Literally Travis Ishikawa.
There are different ways to root and cheer for a team. I used to be an angry fan. Everything was Scott Spiezio. Everything was Benny Agbayani. This bled into every move, every roster decision. When the Giants signed a defense-first catcher who couldn't hit back in 2005, it made me so danged mad. When the Giants traded for this guy or that guy, giving up Can't Touch Prospect or Absolutely Can't Touch Prospect, it ate holes in my stomach for weeks.
If the Giants made the playoffs in those years, and they were forced to start an ex-prospect who was sleeping on the couch because he had nowhere else to go -- out of position, no less -- it would have sent me over the edge. This is your solution? You went through an entire offseason and trading deadline, and this is the depth you're calling on in the postseason?

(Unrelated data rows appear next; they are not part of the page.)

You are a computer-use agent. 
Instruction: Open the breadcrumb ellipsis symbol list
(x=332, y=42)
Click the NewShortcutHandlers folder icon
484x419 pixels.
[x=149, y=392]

That fan is long gone. Maybe he's grown soft and fat. Maybe he's wiser. Maybe he's progressively dumber, or maybe the sense of entitlement just shifted over by a few degrees and morphed into something the old me wouldn't recognize. But I was into the Ishikawa experiment. It was ridiculous. It was comical. Ishikawa's contract was printed in comic sans for a team whose story will be written in wingdings. It didn't make any sense, but neither did anything else. I was in. If the Giants are going to troll the world, let's pick a funny player to do it.
Not even joking: That player was Travis Ishikawa, playing out of position.
Ishikawa played with Barry Bonds. He was a semi-prospect on a team that needed real prospects, and he became an odd backup for the Giants -- a lefty behind a lefty. After 2010, I thought he would be the last song on side four of the 2010 double album. "Remember That Walk." It would be 2:09 and catchy as all hell, but it wouldn't get any radio play. Aficionados and enthusiasts only.
Except it wasn't so funny when he took an awful route in left to give the Cardinals an early run in Game 5 of the 2014 NLCS. You suddenly remembered: That guy shouldn't be here. Wait a sec, he ... that's not an outfielder. He doesn't hit enough to pretend to be an outfielder. Isn't he in his 30s now? Why is ... how did ... what happened?
Ishikawa is a part of the lore now. Mays going back on a ball, his hat falling off, spinning around and throwing the ball in. Will Clark up the middle off Mitch Williams. David Bell sliding home. Edgar Renteria off Cliff Lee. Marco Scutaro, arms wide, taking in the rain. Miguel Cabrera looking for a slider that never came. And Travis Ishikawa sitting on a 2-0 fastball, and hitting it as hard as he could.
The Giants won the pennant. The Giants ... this team of confusing, amazing bozos ... won the pennant.
We've seen a lot of ridiculous things over the last few years. This is probably the most ridiculous, which, by the laws of baseball-god physics, makes it one of the best. Travis Ishikawa hit the home run. Literally Travis Ishikawa.